Read Dr. Córdova's bio
The Honorable France A. Córdova is an astrophysicist and the 14th director of the National Science Foundation (NSF). Córdova was nominated to this position by the President of the United States in 2013 and subsequently confirmed by the U.S. Senate. NSF is a $8.1B independent federal agency; it is the only government agency charged with advancing all fields of scientific discovery, technological innovation, and STEM education.
Córdova has been a leader in science, engineering and education for more than three decades. She has a distinguished career in both higher education and government; her contributions in multi-spectrum research on x-ray and gamma ray sources and space-borne instrumentation have made her an internationally recognized astrophysicist.
She is president emerita of Purdue University, where she led the university to record levels of research funding, reputational rankings, and student retention and graduation rates. She focused her tenure on launching tomorrow's leaders, translating research to innovation and meeting global challenges. She established a new College of Health and Human Sciences at Purdue, as well as a new Global Research Policy Institute, and participated in state-wide initiatives to boost public-private research collaborations.
Córdova is also chancellor emerita of the University of California, Riverside, where she was a distinguished professor of physics and astronomy and laid the foundation for a new medical school, California's first public medical school in over 40 years, and focused on student diversity and inclusion. At the University of California, Santa Barbara, where Cordova was vice chancellor for research and professor of physics, she led a campus-wide effort to support convergence in blue-sky research areas.

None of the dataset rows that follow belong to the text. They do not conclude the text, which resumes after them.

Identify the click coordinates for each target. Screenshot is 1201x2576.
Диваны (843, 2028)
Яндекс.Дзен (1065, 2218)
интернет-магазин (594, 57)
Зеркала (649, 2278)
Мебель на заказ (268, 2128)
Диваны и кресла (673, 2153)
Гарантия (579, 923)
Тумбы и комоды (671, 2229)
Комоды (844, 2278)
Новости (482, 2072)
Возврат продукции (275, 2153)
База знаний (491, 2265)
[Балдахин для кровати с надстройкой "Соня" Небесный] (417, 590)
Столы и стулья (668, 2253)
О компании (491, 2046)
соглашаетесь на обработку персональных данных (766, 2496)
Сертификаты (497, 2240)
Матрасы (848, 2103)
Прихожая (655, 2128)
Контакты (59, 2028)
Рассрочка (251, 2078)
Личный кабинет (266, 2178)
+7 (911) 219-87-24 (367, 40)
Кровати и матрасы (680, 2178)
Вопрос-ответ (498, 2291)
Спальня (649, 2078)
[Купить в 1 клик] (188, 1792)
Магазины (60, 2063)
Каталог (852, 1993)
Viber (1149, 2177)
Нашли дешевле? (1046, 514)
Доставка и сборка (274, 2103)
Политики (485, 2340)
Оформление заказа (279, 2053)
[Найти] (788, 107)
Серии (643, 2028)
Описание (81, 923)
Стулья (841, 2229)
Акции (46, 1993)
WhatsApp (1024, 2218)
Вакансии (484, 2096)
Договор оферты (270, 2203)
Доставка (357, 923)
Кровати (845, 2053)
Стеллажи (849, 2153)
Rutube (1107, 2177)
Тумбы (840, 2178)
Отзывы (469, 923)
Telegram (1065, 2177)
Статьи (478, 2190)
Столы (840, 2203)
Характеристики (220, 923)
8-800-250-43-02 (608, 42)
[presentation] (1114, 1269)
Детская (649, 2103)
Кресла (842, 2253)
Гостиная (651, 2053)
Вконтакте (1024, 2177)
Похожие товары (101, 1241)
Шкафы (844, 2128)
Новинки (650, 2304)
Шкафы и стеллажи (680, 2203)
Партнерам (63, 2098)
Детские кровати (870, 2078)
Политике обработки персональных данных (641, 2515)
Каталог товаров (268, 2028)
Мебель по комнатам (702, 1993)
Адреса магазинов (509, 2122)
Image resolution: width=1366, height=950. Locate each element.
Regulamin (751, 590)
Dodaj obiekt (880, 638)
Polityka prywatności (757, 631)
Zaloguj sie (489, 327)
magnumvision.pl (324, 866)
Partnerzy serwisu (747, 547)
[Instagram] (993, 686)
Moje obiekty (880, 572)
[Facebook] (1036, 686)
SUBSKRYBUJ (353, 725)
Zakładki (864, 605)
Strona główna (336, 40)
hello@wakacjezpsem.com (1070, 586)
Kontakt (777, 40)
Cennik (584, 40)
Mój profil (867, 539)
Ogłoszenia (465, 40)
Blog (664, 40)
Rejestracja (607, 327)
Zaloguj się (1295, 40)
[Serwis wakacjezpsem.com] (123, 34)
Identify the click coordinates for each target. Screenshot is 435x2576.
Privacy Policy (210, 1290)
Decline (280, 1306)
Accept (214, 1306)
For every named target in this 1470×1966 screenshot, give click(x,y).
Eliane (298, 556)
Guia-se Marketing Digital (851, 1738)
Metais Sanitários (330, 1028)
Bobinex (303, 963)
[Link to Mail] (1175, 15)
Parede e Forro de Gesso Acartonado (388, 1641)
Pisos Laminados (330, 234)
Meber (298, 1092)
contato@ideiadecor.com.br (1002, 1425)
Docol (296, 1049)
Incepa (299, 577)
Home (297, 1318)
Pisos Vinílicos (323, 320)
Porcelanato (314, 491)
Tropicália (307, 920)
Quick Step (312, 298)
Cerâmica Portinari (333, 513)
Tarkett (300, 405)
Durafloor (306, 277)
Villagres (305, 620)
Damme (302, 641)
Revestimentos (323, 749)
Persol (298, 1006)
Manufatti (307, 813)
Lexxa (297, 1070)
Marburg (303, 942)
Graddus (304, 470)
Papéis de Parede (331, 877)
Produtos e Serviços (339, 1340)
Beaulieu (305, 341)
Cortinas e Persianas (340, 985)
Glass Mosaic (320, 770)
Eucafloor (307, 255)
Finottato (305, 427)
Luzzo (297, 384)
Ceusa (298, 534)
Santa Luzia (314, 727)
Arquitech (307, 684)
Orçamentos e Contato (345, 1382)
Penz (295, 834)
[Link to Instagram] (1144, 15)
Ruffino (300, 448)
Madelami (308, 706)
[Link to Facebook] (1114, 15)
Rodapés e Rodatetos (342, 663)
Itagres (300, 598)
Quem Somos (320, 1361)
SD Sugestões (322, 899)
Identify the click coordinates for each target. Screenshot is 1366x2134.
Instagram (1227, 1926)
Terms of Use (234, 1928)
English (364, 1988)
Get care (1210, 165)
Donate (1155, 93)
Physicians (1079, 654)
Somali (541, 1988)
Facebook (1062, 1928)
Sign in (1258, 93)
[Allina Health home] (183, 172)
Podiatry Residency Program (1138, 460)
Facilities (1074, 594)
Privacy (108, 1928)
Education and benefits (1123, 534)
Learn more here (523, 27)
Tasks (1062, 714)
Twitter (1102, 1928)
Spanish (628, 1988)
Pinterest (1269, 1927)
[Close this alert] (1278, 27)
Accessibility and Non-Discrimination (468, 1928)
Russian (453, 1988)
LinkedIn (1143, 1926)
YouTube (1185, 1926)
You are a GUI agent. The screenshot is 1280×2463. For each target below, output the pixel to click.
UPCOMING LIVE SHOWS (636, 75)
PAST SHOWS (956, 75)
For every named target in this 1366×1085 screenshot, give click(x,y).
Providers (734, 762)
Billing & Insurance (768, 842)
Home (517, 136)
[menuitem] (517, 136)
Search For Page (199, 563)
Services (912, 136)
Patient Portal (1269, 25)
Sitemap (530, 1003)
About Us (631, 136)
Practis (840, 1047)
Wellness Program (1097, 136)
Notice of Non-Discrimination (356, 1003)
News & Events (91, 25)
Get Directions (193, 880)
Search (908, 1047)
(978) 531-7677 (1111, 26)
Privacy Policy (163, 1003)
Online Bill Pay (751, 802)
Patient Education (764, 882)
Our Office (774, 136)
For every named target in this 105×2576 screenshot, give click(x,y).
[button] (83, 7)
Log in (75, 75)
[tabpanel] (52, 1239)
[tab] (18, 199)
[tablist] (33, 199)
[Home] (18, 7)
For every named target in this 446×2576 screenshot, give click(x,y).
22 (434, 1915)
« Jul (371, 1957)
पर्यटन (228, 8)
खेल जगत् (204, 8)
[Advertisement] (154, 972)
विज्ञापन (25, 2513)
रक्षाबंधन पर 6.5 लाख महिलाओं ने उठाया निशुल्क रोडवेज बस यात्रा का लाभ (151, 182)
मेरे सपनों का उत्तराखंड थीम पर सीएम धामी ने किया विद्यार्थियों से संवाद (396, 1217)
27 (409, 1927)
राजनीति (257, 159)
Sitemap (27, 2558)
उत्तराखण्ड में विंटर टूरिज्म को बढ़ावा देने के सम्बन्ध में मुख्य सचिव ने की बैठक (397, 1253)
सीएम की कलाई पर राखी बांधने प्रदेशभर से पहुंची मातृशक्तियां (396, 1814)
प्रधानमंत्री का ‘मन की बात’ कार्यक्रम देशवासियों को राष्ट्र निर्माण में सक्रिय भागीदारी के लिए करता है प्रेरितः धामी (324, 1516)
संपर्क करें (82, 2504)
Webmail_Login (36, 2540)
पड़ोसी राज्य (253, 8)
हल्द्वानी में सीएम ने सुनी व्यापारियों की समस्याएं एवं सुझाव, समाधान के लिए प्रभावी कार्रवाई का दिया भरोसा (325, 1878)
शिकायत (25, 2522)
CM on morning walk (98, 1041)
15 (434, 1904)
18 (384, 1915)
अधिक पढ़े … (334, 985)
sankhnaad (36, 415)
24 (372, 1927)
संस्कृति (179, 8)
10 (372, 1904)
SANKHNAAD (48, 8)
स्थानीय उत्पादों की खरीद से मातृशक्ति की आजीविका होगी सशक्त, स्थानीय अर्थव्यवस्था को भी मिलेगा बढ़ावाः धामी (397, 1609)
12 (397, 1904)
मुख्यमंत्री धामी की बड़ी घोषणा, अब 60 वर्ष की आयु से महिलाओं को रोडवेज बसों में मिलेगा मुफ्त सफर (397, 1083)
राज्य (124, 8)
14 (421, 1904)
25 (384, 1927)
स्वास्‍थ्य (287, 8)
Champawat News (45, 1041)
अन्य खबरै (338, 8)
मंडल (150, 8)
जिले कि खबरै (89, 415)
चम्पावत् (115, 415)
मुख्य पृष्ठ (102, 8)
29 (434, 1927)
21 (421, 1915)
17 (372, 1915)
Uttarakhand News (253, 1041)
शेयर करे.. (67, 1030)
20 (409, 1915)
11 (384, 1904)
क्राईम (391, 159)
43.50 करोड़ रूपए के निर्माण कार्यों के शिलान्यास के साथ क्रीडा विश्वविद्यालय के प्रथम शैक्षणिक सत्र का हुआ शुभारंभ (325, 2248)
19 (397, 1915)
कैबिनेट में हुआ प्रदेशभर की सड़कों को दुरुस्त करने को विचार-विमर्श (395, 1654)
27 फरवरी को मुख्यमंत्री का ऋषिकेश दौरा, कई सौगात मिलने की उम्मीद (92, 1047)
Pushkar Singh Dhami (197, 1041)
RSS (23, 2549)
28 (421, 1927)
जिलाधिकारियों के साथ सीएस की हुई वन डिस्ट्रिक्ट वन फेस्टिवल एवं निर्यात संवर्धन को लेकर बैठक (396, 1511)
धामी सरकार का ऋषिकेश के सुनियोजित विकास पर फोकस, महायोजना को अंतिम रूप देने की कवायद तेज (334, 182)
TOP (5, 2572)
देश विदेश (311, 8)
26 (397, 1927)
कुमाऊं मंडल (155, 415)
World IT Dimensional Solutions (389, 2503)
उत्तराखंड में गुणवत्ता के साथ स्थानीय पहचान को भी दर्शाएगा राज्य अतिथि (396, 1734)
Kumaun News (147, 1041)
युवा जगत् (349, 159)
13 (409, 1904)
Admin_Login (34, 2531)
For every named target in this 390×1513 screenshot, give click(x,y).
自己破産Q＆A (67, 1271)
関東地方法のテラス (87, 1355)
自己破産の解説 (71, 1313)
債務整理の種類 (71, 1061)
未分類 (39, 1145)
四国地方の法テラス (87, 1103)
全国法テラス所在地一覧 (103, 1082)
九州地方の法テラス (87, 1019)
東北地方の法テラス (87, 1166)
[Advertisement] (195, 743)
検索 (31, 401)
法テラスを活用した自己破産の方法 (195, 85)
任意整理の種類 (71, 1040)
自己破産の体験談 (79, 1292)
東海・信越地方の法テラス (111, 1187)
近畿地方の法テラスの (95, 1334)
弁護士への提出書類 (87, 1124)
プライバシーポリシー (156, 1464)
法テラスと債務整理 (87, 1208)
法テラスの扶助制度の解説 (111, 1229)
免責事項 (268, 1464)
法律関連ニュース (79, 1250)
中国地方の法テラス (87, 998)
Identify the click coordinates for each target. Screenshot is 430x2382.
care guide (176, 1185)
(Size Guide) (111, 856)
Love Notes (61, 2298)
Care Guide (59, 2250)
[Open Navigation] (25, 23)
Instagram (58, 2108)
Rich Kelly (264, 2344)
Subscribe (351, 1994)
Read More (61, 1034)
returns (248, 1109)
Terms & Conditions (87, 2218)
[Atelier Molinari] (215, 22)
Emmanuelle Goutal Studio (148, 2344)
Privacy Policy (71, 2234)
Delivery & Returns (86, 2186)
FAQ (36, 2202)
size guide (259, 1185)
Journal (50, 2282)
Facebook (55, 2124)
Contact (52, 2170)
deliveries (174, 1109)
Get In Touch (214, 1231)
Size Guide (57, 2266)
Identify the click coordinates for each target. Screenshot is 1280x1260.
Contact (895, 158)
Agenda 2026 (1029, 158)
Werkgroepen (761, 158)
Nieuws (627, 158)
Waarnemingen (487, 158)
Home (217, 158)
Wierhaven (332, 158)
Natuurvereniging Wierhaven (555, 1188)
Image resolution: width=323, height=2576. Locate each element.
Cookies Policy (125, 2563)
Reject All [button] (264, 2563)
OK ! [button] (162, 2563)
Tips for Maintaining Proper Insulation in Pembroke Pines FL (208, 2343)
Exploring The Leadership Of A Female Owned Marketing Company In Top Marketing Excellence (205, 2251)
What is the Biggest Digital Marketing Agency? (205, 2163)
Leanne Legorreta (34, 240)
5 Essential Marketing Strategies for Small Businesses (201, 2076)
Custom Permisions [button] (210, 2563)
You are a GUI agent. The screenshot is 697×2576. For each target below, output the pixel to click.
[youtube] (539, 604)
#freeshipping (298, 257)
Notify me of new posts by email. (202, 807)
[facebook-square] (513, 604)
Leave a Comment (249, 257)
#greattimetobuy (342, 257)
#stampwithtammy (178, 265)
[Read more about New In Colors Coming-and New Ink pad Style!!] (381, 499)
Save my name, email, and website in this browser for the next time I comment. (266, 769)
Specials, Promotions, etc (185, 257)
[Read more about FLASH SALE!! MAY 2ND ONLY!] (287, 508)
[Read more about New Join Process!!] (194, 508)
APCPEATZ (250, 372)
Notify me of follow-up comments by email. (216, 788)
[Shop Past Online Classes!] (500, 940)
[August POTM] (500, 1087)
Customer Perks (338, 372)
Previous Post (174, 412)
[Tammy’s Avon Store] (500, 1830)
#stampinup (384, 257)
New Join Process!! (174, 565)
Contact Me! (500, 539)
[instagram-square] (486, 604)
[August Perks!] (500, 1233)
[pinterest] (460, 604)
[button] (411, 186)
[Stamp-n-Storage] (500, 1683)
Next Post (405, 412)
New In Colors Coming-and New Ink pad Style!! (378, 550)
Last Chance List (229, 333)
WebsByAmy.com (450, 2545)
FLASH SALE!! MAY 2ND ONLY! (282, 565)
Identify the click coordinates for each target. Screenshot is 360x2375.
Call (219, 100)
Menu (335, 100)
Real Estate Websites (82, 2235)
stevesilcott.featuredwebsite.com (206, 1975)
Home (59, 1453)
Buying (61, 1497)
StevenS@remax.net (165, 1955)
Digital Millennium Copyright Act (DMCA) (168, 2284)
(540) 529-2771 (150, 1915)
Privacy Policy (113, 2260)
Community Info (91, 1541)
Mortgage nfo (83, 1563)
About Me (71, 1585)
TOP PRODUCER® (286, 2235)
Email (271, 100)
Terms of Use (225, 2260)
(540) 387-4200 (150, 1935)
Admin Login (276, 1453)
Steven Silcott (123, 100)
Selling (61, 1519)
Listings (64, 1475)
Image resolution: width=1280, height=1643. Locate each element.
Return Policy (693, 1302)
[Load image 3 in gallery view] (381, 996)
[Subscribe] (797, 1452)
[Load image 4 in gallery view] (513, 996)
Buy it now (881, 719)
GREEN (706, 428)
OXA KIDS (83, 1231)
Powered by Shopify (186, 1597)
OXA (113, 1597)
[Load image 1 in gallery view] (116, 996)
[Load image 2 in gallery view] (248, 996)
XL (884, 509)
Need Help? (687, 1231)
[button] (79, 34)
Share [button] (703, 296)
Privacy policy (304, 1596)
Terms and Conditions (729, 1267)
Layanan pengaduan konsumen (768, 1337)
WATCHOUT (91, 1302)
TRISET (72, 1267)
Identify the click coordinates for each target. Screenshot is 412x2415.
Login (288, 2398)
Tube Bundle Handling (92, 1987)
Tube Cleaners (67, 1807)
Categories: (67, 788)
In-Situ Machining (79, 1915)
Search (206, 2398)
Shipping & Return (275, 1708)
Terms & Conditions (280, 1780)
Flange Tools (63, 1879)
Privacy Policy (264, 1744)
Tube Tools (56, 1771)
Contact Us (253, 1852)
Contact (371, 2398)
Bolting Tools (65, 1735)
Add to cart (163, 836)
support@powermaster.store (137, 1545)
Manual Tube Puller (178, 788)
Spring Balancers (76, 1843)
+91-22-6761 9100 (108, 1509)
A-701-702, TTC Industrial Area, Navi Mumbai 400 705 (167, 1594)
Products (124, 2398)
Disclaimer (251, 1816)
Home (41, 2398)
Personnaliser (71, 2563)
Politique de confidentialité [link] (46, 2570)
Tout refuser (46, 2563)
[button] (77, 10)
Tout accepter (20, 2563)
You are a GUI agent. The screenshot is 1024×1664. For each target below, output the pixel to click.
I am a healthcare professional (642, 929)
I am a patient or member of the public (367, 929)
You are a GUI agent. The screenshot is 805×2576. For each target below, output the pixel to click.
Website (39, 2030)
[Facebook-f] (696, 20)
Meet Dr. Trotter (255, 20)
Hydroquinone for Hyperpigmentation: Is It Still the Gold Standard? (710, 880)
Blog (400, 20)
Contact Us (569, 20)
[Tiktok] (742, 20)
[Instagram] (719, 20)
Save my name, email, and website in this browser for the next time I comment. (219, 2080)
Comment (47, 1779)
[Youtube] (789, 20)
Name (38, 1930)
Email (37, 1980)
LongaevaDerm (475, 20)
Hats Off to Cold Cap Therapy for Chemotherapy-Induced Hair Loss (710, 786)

Previously, Córdova served as NASA's chief scientist, representing NASA to the larger scientific community and infusing the activities of the agency -- including the International Space Station, then under construction -- with the scientific goals of the broader community. She was the youngest person and first woman to serve as NASA's chief scientist and was awarded the agency's highest honor, the Distinguished Service Medal.
Prior to joining NASA, she was on the faculty of the Pennsylvania State University where she headed the department of astronomy and astrophysics. Córdova was also deputy group leader in the Earth and space sciences division at Los Alamos National Laboratory. She received her Bachelor of Arts degree from Stanford University and her doctorate in physics from the California Institute of Technology.
More recently, Córdova served as chair of the Board of Regents of the Smithsonian Institution and on the board of trustees of Mayo Clinic. She also served as a member of the National Science Board (NSB), where she chaired the Committee on Strategy and Budget. As NSF director, she is an ex officio member of the NSB.
Córdova's scientific contributions have been in the areas of observational and experimental astrophysics, multi-spectral research on x-ray and gamma ray sources and space-borne instrumentation. She has published more than 150 scientific papers. She was co-principal investigator for a telescope experiment that is currently flying on the satellite XMM-Newton, a cornerstone mission of the European Space Agency.
For her scientific contributions, Córdova has been awarded several honorary doctorates, including ones from Purdue, Duke and Dartmouth Universities. She was honored as a Kilby Laureate, recognized for "significant contributions to society through science, technology, innovation, invention and education." Córdova was elected to the American Academy of Arts and Sciences and is a National Associate of the National Academies. She is also a fellow of the American Association for the Advancement of Science (AAAS) and the Association for Women in Science (AWIS).
Córdova is married to Christian J. Foster, a science educator, and they have two adult children.